Dog Bite Dog ist so angenehm wie ein fester Tritt in den Bauch! Trotzdem ist es faszinierend, die Charaktere zu ergründen und ihren wirklich fesselnden Weg nach ganz unten zu verfolgen. Für mich jetzt schon eines der absoluten Highlights in diesem Jahr!!!
Die Veröffentlichung aus dem Hause Legend Home Entertainment glänzt durch eine perfekte Umsetzung. Sound und Bild sind hervorragend abgemischt, die druckvolle und wuchtige DTS – Tonspur liefert den passenden Druck für dieses verstörende Klanggebilde. Selten war eine so perfekte Mischung aus Bild und Ton in einem Film zu sehen.

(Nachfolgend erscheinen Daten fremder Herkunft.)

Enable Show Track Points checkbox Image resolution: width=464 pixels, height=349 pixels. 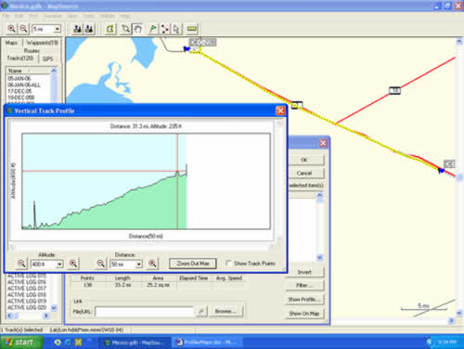click(228, 264)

An Bonusmaterial liegt der hier genutzten Verleihversion nur eine Reihe von Trailern vor (zwei selbst laufende vor dem Hauptfilm, dazu noch eine umfangreichere Programmschau), während die Kaufversion zusätzlich noch einen Blick hinter die Kulissen wirft, dazu Interviews mit Cast und Crew liefert, oder nicht verwendete oder geschnittene Szenen und einen Audiokommentar vorweisen kann.

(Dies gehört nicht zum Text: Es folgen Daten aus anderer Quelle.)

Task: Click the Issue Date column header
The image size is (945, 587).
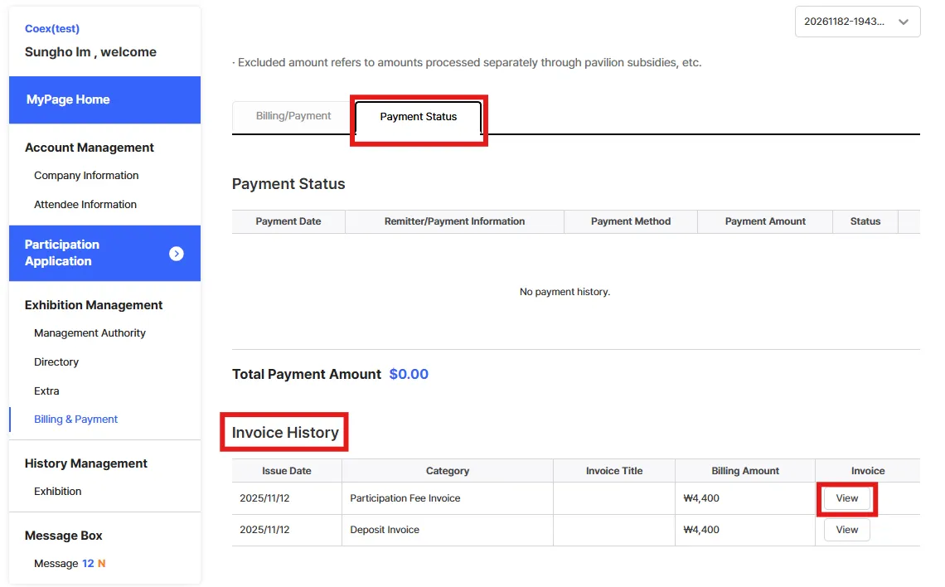Action: coord(286,471)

Dog Bite Dog wimmelt von genialen Ideen. Etwa, als der Vermittler der Polizei den Killer in ein Gespräch verwickeln will, um ihn zur Aufgabe zu überreden, dieser aber kein Wort versteht, da er dieser Sprache nicht mächtig ist, oder die Momente, wo in all der Hektik und Brutalität die anrührende Fürsorge für das junge Mädchen den sonst kalt reagierenden Killer menschlich erscheinen lassen. Die Kunst, Emotion und Gewalt unter einen Hut zu bekommen, und dabei ein faszinierendes Gesamtwerk hinzubekommen, zeigt, dass die wahre Filmkunst mittlerweile vorwiegend aus Asien kommt!
Ein zwar meistens trüber und zynischer, aber durchweg faszinierender und mitreißender Film aus dem modernen, neue Filmtrends setzenden Hong Kong.